## Problem to solve
In the data below, find every line with the string "Sort" and pull it out.

Dataset entries:
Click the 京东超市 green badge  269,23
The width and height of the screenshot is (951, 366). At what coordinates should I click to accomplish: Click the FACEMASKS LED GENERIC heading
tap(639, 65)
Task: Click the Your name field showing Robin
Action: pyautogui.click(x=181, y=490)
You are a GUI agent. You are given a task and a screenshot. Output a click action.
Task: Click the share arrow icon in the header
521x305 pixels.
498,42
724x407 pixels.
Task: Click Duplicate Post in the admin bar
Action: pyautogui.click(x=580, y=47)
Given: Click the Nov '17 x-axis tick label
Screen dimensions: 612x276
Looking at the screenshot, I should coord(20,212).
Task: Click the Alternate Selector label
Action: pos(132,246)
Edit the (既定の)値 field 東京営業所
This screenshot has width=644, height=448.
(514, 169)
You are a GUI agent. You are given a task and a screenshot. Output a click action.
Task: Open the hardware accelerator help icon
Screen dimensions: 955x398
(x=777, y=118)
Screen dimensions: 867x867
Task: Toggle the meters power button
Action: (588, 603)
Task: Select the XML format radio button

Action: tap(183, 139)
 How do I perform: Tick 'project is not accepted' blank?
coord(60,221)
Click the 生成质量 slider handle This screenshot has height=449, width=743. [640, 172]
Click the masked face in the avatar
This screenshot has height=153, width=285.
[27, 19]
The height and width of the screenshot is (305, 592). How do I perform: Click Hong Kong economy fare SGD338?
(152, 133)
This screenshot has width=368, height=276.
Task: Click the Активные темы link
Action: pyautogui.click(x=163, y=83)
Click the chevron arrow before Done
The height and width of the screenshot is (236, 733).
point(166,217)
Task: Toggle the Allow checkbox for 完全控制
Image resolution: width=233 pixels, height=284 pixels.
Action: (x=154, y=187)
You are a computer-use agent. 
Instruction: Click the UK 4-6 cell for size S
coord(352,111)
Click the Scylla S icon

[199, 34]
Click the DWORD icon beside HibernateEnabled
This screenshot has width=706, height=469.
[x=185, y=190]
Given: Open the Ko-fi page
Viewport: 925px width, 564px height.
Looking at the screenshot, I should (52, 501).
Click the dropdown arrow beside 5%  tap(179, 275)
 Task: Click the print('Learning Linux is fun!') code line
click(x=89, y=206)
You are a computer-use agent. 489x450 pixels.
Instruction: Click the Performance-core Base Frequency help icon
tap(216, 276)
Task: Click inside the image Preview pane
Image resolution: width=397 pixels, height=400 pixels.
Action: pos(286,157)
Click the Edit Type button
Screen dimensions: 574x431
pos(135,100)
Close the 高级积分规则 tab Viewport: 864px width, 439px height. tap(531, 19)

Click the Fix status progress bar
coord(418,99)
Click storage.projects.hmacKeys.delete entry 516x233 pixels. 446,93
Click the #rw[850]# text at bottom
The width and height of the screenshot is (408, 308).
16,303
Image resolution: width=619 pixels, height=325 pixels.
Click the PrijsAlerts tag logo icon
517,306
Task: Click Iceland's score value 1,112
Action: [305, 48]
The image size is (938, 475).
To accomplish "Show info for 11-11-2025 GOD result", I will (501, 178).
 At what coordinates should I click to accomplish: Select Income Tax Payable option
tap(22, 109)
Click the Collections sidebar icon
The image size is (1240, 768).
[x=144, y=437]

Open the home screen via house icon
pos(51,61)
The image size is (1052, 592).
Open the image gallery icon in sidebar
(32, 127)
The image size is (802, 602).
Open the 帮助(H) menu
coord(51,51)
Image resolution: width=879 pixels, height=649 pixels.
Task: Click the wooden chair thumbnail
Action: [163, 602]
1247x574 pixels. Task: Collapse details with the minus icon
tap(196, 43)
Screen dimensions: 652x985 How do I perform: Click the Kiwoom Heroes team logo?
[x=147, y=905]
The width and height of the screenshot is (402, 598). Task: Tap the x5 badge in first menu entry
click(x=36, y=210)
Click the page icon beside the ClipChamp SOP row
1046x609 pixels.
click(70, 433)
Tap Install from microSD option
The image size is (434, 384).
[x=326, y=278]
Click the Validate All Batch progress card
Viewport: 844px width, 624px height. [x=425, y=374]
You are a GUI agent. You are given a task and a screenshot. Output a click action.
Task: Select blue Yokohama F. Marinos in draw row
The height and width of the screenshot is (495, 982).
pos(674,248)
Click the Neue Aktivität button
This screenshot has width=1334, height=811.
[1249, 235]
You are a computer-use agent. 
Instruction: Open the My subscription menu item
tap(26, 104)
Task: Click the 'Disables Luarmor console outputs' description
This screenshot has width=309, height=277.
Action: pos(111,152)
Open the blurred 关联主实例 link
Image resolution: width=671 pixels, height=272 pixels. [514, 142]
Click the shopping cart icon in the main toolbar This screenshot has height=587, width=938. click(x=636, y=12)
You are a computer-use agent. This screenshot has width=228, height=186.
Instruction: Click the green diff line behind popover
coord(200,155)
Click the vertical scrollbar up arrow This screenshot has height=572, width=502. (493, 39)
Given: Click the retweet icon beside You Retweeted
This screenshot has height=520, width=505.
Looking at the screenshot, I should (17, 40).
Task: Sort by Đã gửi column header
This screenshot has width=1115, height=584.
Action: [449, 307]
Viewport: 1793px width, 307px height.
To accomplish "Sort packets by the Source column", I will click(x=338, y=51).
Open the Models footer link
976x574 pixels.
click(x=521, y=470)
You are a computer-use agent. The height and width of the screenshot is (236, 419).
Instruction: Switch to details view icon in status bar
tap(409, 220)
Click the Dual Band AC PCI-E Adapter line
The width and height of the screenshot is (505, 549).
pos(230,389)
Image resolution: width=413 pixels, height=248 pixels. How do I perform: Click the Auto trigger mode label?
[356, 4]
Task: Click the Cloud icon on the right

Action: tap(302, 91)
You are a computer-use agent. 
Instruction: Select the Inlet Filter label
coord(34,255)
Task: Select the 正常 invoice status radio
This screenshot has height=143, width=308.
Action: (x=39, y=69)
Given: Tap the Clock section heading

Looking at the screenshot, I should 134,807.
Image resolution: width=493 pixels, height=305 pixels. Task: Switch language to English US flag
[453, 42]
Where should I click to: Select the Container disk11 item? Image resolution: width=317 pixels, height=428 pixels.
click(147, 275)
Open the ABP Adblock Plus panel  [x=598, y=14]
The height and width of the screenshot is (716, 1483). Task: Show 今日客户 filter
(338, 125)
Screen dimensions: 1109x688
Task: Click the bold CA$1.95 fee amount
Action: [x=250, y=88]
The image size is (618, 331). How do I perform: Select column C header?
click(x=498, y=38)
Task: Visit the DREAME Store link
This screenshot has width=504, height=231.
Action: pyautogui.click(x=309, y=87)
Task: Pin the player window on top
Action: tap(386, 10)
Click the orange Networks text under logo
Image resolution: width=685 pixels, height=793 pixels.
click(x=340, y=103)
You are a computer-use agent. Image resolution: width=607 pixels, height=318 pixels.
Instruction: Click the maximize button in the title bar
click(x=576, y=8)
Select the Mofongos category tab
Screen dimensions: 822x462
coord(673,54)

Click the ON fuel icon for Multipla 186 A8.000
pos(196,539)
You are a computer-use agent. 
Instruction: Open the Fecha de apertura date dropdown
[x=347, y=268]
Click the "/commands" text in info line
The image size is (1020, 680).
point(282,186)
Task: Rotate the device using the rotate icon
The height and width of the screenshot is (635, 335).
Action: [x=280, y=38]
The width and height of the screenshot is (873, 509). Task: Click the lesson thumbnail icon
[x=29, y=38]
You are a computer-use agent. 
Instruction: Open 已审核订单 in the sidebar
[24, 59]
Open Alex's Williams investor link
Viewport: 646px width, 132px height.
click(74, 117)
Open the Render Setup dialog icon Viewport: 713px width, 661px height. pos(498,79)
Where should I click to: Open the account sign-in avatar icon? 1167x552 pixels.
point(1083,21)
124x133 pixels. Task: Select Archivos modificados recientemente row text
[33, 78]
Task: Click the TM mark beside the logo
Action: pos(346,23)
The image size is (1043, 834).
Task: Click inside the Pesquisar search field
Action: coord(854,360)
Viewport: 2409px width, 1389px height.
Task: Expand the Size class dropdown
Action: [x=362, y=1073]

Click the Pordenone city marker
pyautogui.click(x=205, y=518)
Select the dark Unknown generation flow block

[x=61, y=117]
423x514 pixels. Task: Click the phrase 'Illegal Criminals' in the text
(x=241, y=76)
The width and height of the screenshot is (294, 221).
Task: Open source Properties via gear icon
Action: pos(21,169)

## Answer space
Task: Sort by Đã gửi column header
To accomplish "Sort packets by the Source column", I will click(x=338, y=51).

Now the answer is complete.